SIOLIM, India — At the faded one-story medical clinic in this fishing and farming village, people with depression and anxiety typically got little or no attention. Busy doctors and nurses focused on physical ailments — children with diarrhea, laborers with injuries, old people with heart trouble. Patients, fearful of the stigma connected to mental illness, were reluctant to bring up emotional problems.
Last year, two new workers arrived. Their sole task was to identify and treat patients suffering depression and anxiety. The workers found themselves busy. Almost every day, several new patients appeared. Depressed and anxious people now make up “a sizable crowd” at the clinic, said the doctor in charge, Anil Umraskar.
The patients talk about all sorts of troubles. “Financial difficulties are there,” said one of the new counselors, Medha Upadhye, 29. “Interpersonal conflicts are there.

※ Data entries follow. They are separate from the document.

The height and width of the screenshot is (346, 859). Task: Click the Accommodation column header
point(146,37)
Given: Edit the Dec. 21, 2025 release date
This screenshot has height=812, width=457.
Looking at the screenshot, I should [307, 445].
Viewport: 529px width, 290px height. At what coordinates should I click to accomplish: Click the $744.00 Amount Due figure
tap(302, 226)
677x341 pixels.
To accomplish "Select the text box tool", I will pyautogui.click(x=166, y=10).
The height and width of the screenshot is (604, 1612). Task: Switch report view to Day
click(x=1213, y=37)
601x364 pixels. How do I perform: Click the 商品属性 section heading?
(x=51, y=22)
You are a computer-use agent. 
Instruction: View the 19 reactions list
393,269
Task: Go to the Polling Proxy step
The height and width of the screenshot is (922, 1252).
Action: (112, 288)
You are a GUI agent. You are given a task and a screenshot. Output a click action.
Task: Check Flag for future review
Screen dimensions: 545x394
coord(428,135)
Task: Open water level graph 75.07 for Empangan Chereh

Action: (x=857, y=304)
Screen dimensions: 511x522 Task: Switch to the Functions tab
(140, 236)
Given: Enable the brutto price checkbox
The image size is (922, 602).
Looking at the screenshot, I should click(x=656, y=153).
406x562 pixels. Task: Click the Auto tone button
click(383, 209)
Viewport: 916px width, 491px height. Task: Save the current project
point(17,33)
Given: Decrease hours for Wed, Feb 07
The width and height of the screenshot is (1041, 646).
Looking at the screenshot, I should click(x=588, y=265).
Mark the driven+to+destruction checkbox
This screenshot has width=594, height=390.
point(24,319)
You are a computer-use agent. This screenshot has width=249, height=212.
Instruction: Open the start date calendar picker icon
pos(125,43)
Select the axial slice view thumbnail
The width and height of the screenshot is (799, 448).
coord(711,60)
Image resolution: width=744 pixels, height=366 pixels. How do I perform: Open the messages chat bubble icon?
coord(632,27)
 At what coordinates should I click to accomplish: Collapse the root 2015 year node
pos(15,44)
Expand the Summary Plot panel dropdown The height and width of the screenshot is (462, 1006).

Unemployment. Alcoholism is a major problem.”
The clinic is at the forefront of a program that has the potential to transform mental health treatment in the developing world. Instead of doctors, the program trains laypeople to identify and treat depression and anxiety and sends them to six community health clinics in Goa, in western India.
Depression and anxiety have long been seen as Western afflictions, diseases of the affluent. But new studies find that they are just as common in poor countries, with rates up to 20 percent in a given year.
Researchers say that even in places with very poor people, the ailments require urgent attention. Severe depression can be as disabling as physical diseases like malaria, the researchers say, and can have serious economic effects. If a subsistence farmer is so depressed that he cannot get out of bed, neither he nor his children are likely to eat.
In India, as in much of the developing world, depression and anxiety are rarely diagnosed or treated. With a population of more than one billion, India has fewer than 4,000 psychiatrists, one-tenth the United States total. Because most psychiatrists are clustered in a few urban areas, the problem is much worse elsewhere.
As a result, most Indians with mental illness go untreated, especially in poor and rural areas. “There is a huge treatment gap for people with depression,” said Dr. Vikram Patel of the London School of Hygiene and Tropical Medicine, the psychiatrist who began the Siolim project. “In most places in the developing world, 80 percent to 90 percent of people with severe depression don’t receive adequate treatment.”